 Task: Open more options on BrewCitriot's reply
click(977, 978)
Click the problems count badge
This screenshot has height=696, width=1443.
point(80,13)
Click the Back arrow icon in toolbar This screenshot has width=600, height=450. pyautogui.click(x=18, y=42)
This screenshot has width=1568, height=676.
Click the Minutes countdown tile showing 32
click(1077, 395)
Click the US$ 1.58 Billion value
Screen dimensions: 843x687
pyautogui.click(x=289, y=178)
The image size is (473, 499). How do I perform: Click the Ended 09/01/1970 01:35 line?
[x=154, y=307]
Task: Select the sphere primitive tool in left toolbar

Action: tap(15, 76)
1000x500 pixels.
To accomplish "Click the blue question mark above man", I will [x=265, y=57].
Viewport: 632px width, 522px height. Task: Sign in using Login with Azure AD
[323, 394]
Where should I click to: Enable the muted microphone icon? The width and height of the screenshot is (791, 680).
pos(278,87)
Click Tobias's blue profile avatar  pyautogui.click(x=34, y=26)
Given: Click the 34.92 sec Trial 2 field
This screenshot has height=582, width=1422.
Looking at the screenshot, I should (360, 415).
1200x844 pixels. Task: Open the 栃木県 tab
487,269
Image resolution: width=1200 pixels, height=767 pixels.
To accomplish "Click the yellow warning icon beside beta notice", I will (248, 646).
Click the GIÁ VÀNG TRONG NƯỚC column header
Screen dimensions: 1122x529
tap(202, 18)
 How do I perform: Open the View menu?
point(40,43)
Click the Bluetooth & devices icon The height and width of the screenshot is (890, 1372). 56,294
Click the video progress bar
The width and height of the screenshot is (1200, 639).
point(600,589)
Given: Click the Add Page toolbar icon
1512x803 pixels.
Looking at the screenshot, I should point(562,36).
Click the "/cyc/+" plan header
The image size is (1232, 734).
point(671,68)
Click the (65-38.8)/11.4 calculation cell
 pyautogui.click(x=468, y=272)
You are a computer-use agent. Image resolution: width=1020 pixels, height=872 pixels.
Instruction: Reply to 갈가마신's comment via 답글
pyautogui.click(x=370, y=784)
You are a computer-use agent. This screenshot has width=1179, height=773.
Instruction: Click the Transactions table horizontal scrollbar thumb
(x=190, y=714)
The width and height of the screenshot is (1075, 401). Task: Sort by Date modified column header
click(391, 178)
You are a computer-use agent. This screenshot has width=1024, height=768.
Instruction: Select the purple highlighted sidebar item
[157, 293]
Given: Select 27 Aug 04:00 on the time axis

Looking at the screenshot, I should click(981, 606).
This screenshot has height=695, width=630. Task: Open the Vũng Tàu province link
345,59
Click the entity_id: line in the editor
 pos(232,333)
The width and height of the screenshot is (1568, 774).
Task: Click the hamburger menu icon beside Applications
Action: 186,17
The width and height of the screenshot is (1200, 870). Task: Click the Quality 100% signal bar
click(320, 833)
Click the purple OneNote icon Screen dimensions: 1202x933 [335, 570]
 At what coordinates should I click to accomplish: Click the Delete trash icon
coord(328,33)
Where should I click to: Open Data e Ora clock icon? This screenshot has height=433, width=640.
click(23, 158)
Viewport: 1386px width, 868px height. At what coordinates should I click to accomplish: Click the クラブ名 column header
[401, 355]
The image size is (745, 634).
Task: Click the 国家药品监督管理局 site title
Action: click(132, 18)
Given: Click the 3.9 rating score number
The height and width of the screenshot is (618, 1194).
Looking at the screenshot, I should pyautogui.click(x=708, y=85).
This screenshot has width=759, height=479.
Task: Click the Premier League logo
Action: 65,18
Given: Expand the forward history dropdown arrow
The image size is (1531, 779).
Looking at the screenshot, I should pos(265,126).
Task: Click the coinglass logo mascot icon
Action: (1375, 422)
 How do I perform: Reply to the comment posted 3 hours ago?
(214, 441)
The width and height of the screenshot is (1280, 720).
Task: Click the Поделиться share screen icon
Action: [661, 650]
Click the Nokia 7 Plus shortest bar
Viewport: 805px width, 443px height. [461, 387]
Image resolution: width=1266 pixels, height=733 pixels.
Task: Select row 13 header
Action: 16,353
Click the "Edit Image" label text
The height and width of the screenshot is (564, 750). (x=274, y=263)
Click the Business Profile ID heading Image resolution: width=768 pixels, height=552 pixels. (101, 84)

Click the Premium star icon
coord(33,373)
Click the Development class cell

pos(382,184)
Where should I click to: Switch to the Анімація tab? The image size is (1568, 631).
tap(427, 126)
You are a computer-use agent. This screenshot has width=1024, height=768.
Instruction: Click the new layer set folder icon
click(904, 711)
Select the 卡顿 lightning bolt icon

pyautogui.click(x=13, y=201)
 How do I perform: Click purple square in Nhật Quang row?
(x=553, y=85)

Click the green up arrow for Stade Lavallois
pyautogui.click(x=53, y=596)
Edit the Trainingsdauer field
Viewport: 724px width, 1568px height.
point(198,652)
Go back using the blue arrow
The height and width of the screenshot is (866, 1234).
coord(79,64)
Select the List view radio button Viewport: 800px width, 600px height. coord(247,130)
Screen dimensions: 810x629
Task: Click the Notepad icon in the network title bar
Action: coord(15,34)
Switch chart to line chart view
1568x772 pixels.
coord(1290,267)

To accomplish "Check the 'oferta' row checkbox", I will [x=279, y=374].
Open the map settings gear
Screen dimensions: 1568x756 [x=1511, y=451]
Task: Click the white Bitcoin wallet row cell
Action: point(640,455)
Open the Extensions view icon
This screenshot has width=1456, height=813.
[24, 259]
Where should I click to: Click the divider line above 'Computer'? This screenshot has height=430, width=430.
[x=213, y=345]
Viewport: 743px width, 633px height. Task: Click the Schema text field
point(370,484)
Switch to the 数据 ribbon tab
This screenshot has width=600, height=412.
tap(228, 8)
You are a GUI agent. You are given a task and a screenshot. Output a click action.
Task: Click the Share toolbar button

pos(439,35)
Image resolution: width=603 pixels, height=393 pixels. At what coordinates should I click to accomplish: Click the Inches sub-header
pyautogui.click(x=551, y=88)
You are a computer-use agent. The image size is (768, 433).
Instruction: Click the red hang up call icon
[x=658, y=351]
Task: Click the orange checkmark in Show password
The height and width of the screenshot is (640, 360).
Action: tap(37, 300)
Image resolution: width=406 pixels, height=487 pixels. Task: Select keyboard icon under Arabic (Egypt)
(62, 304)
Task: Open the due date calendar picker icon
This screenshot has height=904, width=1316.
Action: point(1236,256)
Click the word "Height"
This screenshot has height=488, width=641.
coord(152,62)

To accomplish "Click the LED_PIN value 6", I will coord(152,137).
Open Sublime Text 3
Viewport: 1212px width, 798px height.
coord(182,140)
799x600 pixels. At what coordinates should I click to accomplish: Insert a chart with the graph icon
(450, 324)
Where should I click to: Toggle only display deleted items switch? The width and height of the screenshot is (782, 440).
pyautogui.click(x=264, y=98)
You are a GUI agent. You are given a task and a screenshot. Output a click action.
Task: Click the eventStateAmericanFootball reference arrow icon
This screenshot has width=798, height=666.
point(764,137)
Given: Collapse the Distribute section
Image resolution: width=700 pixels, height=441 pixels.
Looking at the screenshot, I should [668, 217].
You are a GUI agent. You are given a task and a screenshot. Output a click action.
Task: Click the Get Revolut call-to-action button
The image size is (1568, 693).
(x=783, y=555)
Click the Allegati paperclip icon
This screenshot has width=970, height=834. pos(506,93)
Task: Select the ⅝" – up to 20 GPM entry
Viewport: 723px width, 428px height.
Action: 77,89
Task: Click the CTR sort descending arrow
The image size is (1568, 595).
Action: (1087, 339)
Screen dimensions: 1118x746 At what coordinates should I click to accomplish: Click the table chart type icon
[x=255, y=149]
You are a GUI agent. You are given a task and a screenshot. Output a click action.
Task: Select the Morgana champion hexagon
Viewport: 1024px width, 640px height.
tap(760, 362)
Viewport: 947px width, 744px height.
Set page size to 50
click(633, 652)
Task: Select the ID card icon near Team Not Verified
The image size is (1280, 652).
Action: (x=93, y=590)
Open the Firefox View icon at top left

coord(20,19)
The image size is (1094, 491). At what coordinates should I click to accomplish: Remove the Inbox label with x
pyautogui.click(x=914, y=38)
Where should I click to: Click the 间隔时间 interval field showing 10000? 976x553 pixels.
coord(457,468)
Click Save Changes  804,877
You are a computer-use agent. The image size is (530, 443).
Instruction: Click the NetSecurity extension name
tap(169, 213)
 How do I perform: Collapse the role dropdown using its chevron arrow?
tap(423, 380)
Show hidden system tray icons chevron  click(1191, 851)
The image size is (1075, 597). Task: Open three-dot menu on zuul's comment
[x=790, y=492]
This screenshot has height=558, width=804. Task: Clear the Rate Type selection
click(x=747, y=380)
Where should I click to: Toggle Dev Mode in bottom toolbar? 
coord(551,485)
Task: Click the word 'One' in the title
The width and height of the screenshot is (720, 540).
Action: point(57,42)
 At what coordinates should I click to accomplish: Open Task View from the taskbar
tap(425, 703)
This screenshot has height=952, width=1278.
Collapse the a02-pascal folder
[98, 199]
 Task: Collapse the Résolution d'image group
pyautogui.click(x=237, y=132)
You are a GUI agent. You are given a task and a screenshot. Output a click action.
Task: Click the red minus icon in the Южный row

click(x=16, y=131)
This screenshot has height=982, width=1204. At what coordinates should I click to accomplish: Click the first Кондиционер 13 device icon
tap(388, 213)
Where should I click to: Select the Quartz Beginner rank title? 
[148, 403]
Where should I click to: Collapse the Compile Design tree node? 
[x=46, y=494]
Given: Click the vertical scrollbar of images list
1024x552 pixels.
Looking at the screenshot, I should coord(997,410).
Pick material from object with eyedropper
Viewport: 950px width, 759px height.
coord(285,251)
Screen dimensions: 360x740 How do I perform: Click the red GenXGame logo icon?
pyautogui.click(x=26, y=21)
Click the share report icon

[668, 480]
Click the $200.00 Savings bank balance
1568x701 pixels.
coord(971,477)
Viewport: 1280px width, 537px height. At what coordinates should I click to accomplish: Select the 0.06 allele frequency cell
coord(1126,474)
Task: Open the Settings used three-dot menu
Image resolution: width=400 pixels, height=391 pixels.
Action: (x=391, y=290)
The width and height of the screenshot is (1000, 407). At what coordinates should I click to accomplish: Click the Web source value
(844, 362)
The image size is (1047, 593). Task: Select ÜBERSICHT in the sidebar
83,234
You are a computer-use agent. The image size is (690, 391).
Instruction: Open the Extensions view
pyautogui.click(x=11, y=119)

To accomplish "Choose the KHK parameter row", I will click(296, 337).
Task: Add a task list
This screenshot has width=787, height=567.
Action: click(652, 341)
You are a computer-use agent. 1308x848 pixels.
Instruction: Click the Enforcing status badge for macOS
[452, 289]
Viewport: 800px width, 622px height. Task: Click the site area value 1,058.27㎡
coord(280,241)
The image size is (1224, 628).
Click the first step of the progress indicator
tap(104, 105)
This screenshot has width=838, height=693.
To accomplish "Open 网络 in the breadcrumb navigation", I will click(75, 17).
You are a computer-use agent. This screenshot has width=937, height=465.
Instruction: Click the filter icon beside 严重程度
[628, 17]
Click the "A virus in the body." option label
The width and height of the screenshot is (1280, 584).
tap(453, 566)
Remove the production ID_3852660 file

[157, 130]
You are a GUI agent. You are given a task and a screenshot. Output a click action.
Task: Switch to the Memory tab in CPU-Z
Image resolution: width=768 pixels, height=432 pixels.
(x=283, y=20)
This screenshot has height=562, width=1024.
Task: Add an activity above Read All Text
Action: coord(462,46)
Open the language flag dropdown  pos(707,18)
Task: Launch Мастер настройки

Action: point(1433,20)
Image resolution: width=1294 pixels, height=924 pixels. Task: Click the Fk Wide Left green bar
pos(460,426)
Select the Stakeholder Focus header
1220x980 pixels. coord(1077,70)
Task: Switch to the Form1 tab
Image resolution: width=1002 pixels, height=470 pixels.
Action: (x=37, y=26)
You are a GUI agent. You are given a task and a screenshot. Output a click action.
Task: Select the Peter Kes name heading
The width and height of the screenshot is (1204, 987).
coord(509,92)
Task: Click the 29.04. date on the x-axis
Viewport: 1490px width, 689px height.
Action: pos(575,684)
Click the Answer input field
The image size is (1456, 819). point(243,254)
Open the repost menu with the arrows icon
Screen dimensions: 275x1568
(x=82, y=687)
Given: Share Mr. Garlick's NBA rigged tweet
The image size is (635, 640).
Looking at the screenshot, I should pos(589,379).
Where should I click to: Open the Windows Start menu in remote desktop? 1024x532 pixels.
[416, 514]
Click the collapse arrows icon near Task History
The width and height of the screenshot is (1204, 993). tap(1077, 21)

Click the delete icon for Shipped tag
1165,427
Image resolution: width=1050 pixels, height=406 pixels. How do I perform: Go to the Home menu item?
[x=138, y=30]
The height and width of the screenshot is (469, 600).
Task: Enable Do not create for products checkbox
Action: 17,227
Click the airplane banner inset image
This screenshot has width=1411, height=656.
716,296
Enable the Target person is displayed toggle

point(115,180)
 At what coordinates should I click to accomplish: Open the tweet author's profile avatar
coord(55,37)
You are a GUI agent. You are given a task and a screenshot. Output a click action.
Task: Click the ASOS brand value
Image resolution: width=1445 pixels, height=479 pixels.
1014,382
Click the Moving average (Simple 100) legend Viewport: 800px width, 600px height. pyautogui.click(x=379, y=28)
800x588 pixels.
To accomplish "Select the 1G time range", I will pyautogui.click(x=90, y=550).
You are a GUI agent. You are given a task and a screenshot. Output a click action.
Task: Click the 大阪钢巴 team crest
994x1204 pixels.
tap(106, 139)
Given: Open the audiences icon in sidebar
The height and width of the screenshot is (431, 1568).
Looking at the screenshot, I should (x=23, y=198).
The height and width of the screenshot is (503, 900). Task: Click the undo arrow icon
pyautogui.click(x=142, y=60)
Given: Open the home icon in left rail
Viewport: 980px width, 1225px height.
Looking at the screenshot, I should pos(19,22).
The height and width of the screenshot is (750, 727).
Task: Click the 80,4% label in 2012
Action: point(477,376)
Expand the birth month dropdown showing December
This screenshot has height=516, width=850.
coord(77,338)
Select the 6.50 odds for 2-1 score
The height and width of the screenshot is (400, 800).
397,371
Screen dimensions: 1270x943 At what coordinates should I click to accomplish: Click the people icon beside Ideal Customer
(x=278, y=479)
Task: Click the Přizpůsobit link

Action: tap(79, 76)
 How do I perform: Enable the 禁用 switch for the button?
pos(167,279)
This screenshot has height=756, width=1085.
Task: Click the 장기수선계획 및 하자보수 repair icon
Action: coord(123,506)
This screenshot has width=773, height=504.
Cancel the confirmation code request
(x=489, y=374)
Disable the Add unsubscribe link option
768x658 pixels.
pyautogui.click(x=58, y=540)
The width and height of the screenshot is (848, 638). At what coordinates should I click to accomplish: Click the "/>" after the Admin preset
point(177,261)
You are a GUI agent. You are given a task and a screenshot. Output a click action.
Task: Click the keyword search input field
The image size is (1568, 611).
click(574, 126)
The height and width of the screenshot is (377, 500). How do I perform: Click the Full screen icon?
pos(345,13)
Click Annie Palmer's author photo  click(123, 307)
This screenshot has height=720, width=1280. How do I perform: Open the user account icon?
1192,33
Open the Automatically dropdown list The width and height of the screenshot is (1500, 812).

# # # # # # #

→ PROBLEM DESCRIPTION
After locating the line with "Viewport: 632px width, 522px" above, return that line and every later line through the one with "Image resolution: width=1200", word for word and with nothing else.

→ COMPLETED EXERCISE
Viewport: 632px width, 522px height. Task: Sign in using Login with Azure AD
[323, 394]
Where should I click to: Enable the muted microphone icon? The width and height of the screenshot is (791, 680).
pos(278,87)
Click Tobias's blue profile avatar  pyautogui.click(x=34, y=26)
Given: Click the 34.92 sec Trial 2 field
This screenshot has height=582, width=1422.
Looking at the screenshot, I should (360, 415).
1200x844 pixels. Task: Open the 栃木県 tab
487,269
Image resolution: width=1200 pixels, height=767 pixels.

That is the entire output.